En premier lieu, ne faisons pas l’erreur de confondre yôshoku et « cuisine occidentale », celle qui vient des pays occidentaux. Les deux présentent des nuances nettement caractérisées. Alors que la cuisine occidentale proprement dite s’élabore au Japon en respectant scrupuleusement sa forme originale, le terme yôshoku est en réalité surtout employé pour désigner un corpus de recettes familiales et populaires reconnues et consacrées comme telles, et les distinguer de la cuisine typiquement japonaise. Certes, la cuisine yôshoku tire son origine de préparations « à l’occidentale », mais elles sont adaptées aux goûts et aux arts de la table japonaise, jusqu’à devenir des créations typiquement nippones.

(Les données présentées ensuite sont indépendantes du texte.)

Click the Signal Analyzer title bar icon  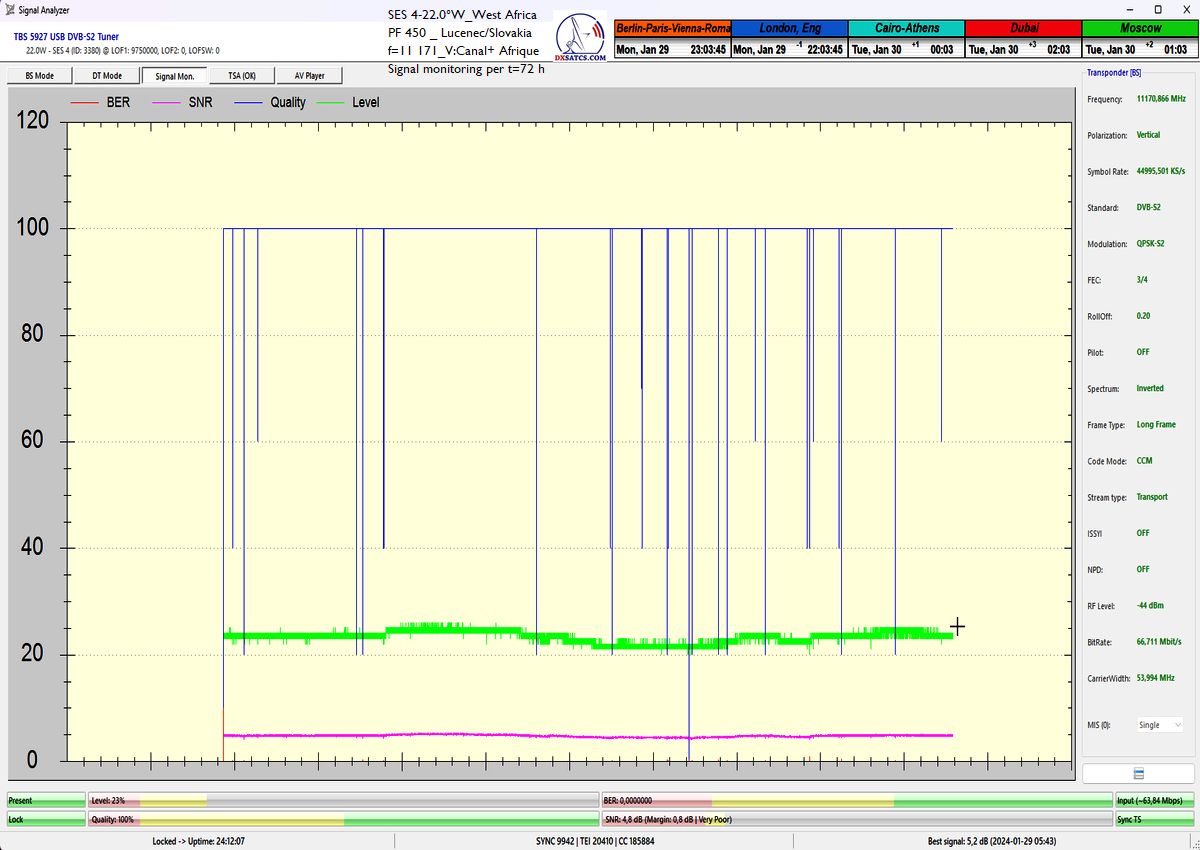click(x=9, y=9)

Si à l’origine au Japon, la cuisine occidentale est considérée comme une cuisine de luxe, qui se mange avec du pain, à la fourchette et au couteau ; le yôshoku, lui, est une cuisine familiale et populaire, qui se mange essentiellement aux baguettes, avec du riz blanc étuvé.
Les débuts de la cuisine occidentale au Japon
L’histoire de la cuisine occidentale au Japon commence avec l’ère Meiji, en 1868. Pour bien comprendre la situation, un petit point de vocabulaire s’impose. Les préfixes wa et yô sont des mots très courants en japonais pour désigner si quelque chose est « japonais » (wa) ou « occidental » (yô). Par exemple wafuku désigne les vêtements japonais, par exemple les kimonos, alors que yôfuku désigne les vêtements occidentaux. De même, dans une maison, washitsu désignera une pièce japonaise, c’est-à-dire à sol de tatami, alors que yôshitsu désignera une pièce occidentale, à sol de parquet ou d’un autre revêtement. Leur usage s’est répandu avec l’injonction du nouveau gouvernement de Meiji d’ouvrir le Japon à la « civilisation ».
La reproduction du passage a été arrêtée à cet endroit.